Seligsohn et al. (1985) demonstrated that in the form of Glanzmann thrombasthenia frequent in Iraqi Jews, prenatal diagnosis is possible by means of a monoclonal antibody against GPIIb/IIIa applied to fetal blood obtained by fetoscopic venipuncture. The method would not be applicable in the rare instances of variant thrombasthenia due to a functional rather than a quantitative defect of GPIIb/IIIa. They tested an earlier-born child in this family who was found to have had facial purpura soon after delivery by cesarean section, excessive bleeding with circumcision, and repeated episodes of gingival bleeding, epistaxis, and pharyngeal bleeding from 'injury caused by sweets.' The diagnosis of Glanzmann disease was based on lack of clot retraction, isolated (nonaggregated) platelets on blood smear, and failure of ADP-induced platelet aggregation.

Bray (1994) reviewed the inherited diseases of platelet glycoproteins and made recommendations of general strategy for rapid molecular characterization of those disorders.

Molecular Genetics

Newman et al. (1991) demonstrated that the form of Glanzmann thrombasthenia frequent in Iraqi Jews is due to a truncated GPIIIa as a result of an 11-bp deletion within the GP3A gene (173470.0014), whereas the form of the disease frequent in Arabs in Israel is due to a 13-bp deletion in the GP2B gene (607759.0002).

In 2 kindreds from Israel with Glanzmann thrombasthenia, Russell et al. (1988) could find no major insertions, deletions, or rearrangements in either the GP2B or the GP3A gene.

In a patient with Glanzmann thrombasthenia, Bajt et al. (1992) identified a mutation in the ITGB3 gene (173470.0001). The patient's platelets failed to aggregate in response to stimuli. In an Ashkenazi Jewish female infant with Glanzmann thrombasthenia, born of a consanguineous marriage, Poncz et al. (1994) identified a homozygous mutation in the ITGA2B gene (607759.0007).
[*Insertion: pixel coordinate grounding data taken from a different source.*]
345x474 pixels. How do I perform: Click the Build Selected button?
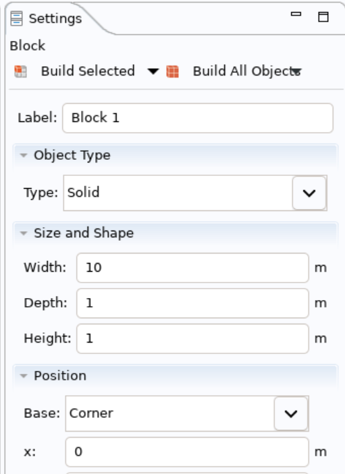point(88,71)
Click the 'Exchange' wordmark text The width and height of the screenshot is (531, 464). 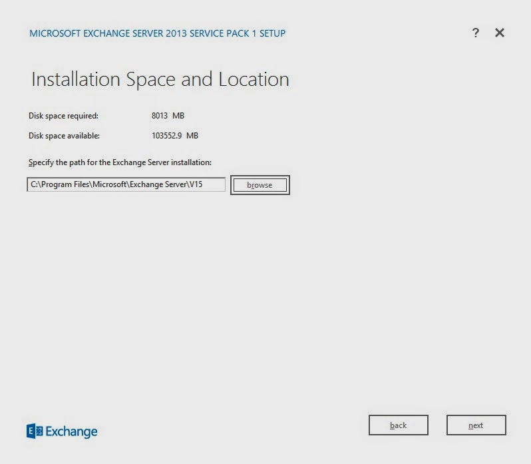click(x=71, y=431)
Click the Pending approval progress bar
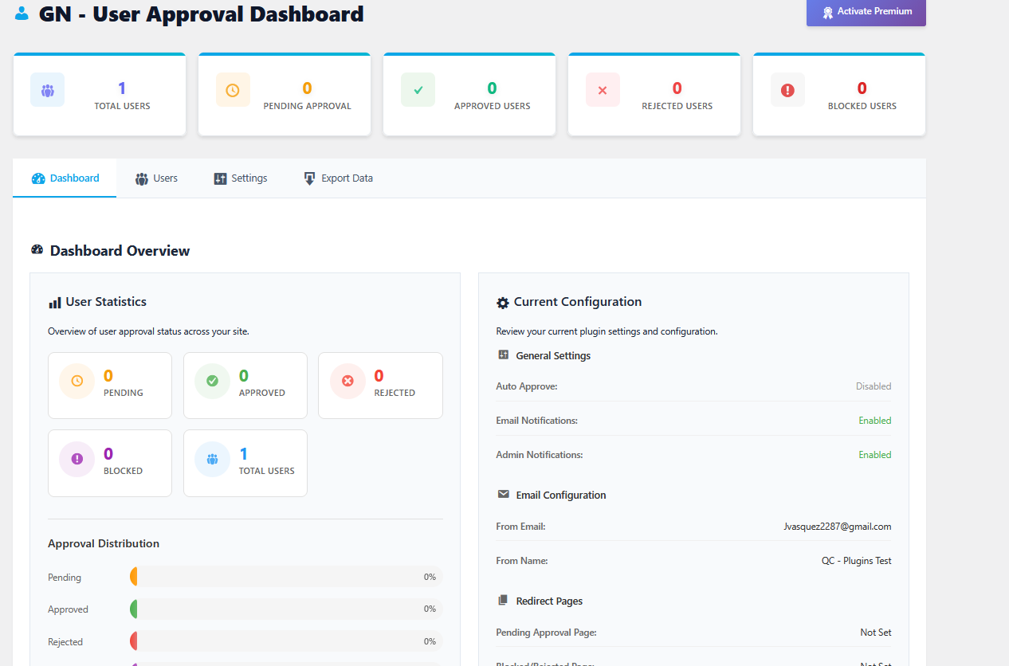Screen dimensions: 1009x666 click(285, 577)

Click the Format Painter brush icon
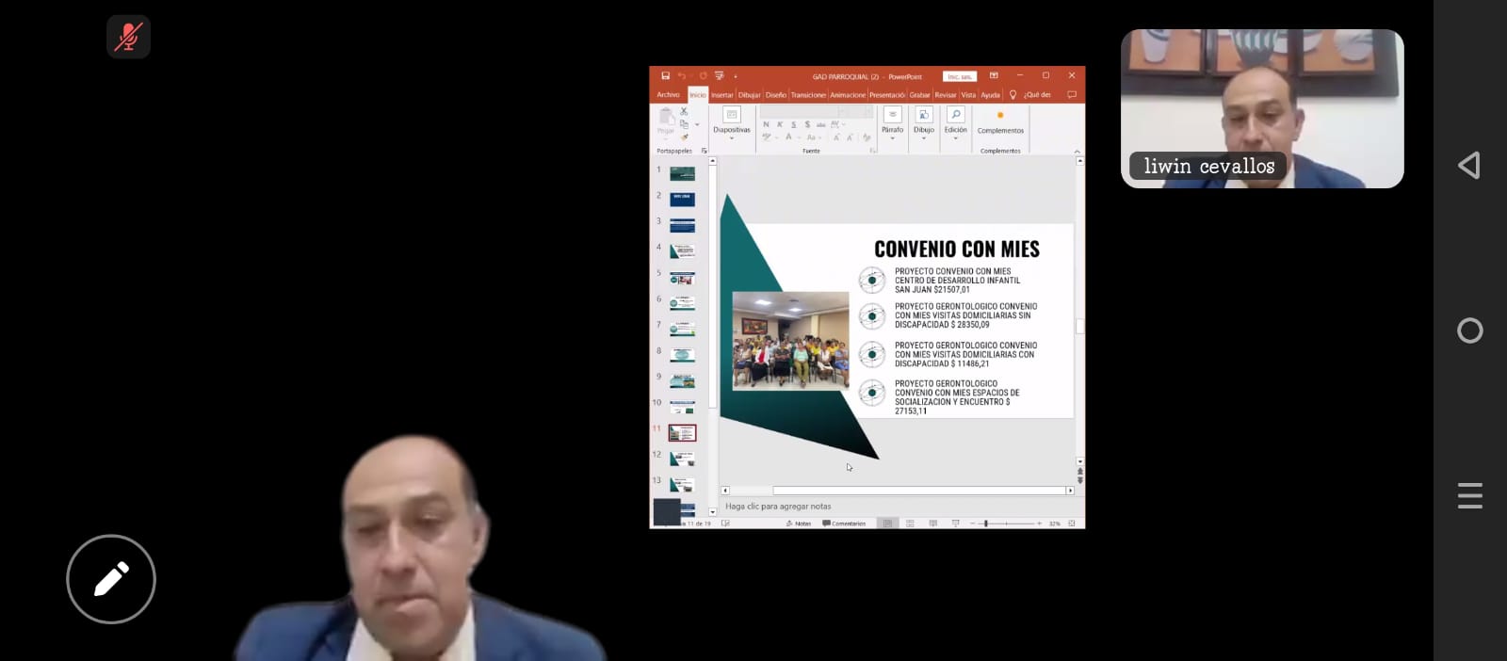[685, 137]
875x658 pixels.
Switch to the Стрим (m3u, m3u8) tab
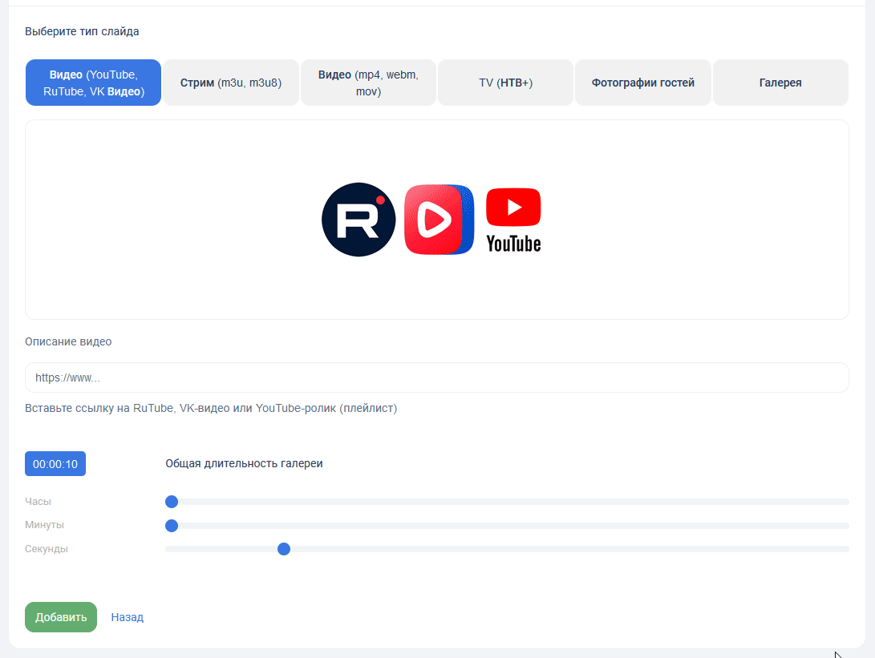[231, 83]
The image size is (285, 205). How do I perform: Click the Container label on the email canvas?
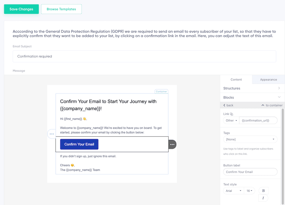(x=161, y=91)
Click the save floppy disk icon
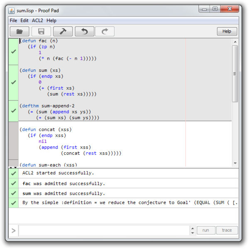This screenshot has width=249, height=249. tap(41, 32)
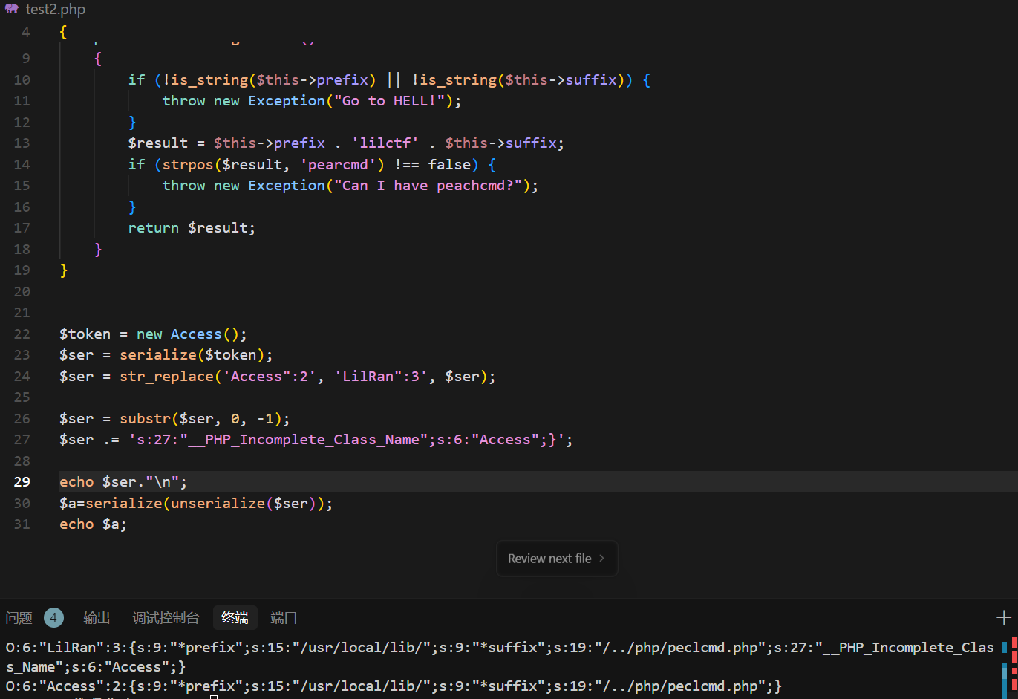Click line number 29 in the gutter
This screenshot has width=1018, height=699.
tap(22, 482)
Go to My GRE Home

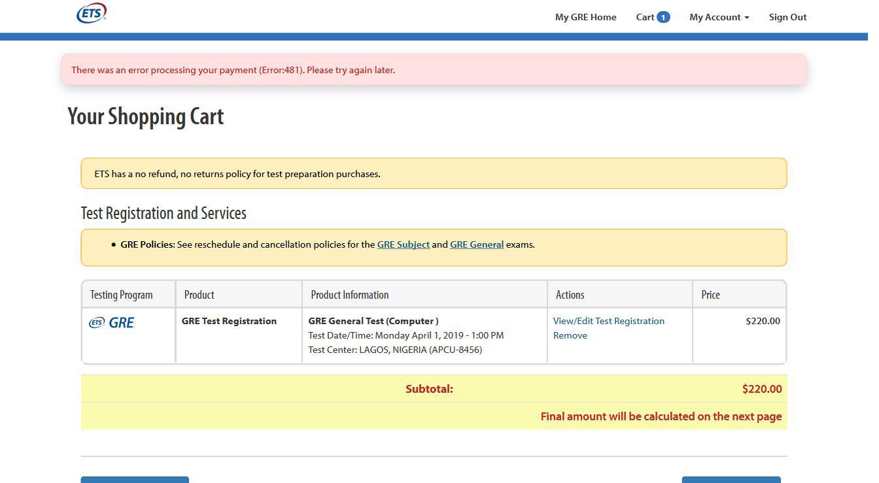pyautogui.click(x=585, y=17)
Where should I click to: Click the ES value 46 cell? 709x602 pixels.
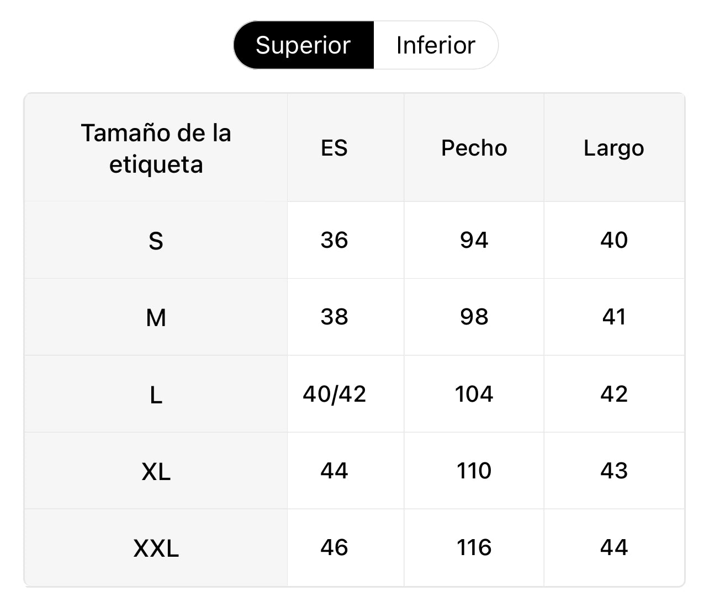[334, 547]
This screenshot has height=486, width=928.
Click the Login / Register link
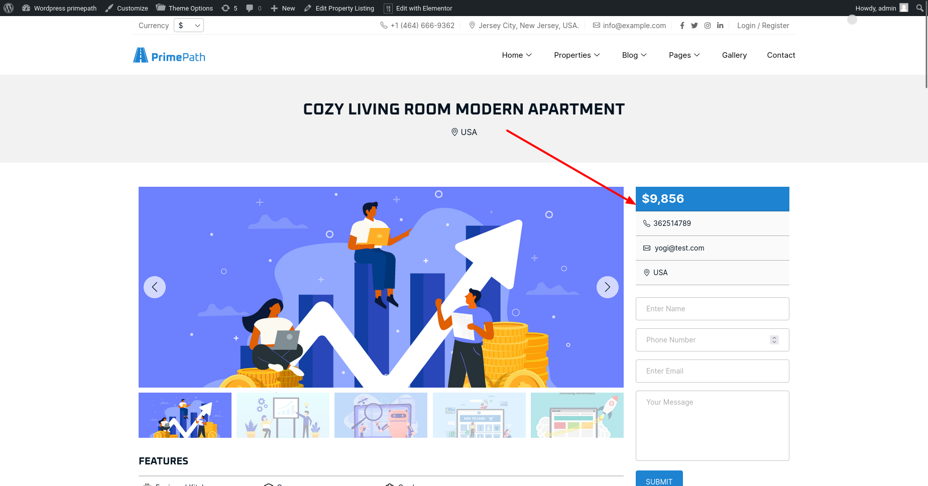(763, 26)

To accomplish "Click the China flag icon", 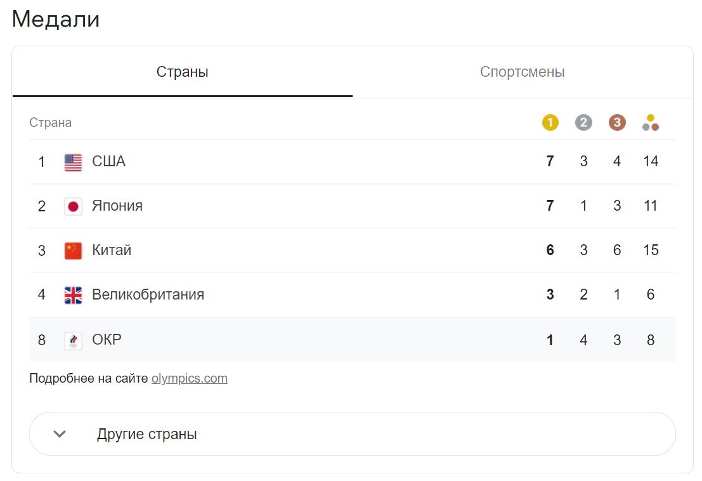I will [x=73, y=251].
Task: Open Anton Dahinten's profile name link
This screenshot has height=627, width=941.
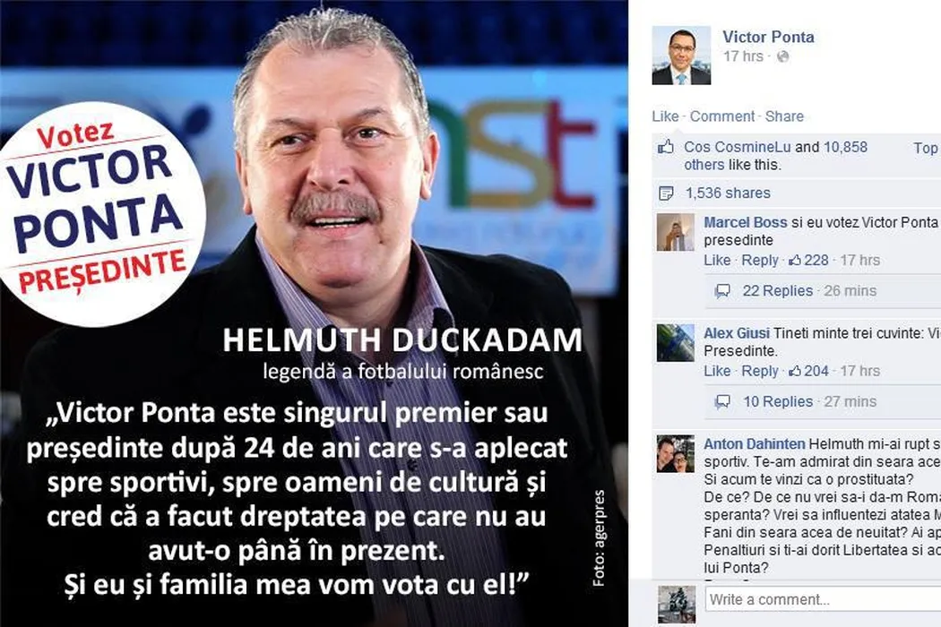Action: 755,444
Peretz et al. (2006) investigated the molecular basis of Glanzmann thrombasthenia in 40 families from southern India. Of 23 identified mutations, 13 in the ITGA2B gene and 10 in the ITGB3 gene, 20 were novel. A founder effect was observed for 2 mutations. Alternative splicing was predicted in silico for the normal variant and a missense variant of the ITGB3 gene, and for 10 of 11 frameshift or nonsense mutations in ITGA2B or ITGB3.

Among 24 patients with Glanzmann thrombasthenia and 2 asymptomatic carriers of the disorder, Jallu et al. (2010) identified 20 different mutations in the ITGA2B gene (see, e.g., 607759.0015-607759.0016) in 18 individuals and 10 different mutations in the ITGB3 (see, e.g., 173470.0016-173470.0017) gene in 8 individuals. There were 17 novel mutations described. Four mutations in the ITGB3 gene were examined for pathogenicity and all were found to decrease cell surface expression of the IIb/IIIa complex, consistent with the severe type I phenotype. One in particular, K253M (173470.0016), defined a key role for the lys253 residue in the interaction of the alpha-IIb propeller and the beta-I domain of IIIa, and loss of lys253 would interrupt complex formation.

Population Genetics

A splice site mutation in the ITGA2B gene (607759.0008) has been identified exclusively in patients with Glanzmann thrombasthenia from the French Gypsy Manouche community. By genotyping and haplotype analysis of 23 individuals, including 9 patients with Glanzmann thrombasthenia, from 16 families from the French Manouche community, Fiore et al. (2011) identified a 4-Mb ancestral common core haplotype, indicating a founder effect. The mutation was estimated to have occurred about 300 to 400 years ago. Gypsies are believed to be a population with Indian origins with an initial exodus into the Byzantine Empire during the 11th century. Fiore et al. (2011) suggested that the Manouche families moved from Germany to the north of France between the 17th and 18th centuries.

History

Stevens and Meyer (2002) reviewed the work of 2 Swiss pioneer hematologists, Eduard Glanzmann (1887-1959) and Guido Fanconi (1892-1979).